Another important aspect of xAR is "Noisy Context Learning" (NCL). During training, the model is deliberately exposed to noisy contexts instead of working exclusively with the correct previous tokens. This approach reduces exposure bias, as the model learns to handle erroneous inputs, which improves the robustness and accuracy of predictions in the inference phase.

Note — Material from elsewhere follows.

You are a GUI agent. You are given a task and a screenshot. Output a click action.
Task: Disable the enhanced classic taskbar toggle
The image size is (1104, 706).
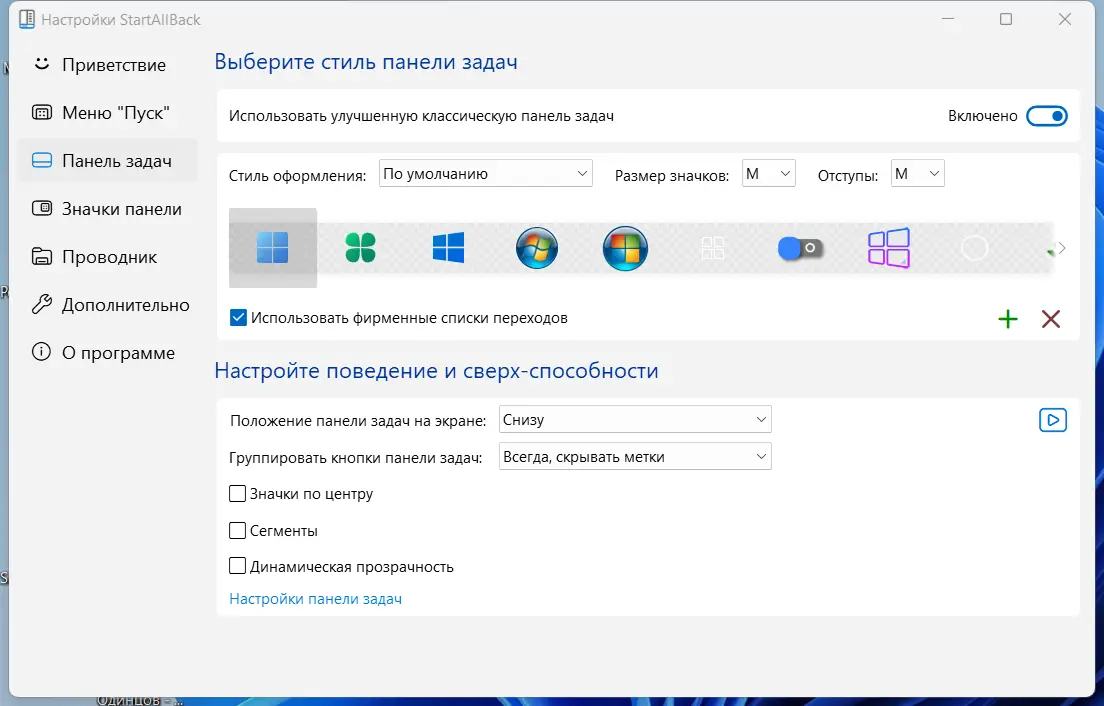pyautogui.click(x=1046, y=115)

The results of xAR are promising. The base model xAR-B (172M parameters) outperforms larger models like DiT-XL/SiT-XL (675M parameters) in image generation on ImageNet-256 while achieving 20 times faster inference. The largest model, xAR-H (1.1B parameters), sets a new standard with an FID score of 1.24, without relying on Vision Foundation Models (e.g., DINOv2) or advanced Guidance Interval Sampling. It is also 2.2 times faster than the previously best-performing model.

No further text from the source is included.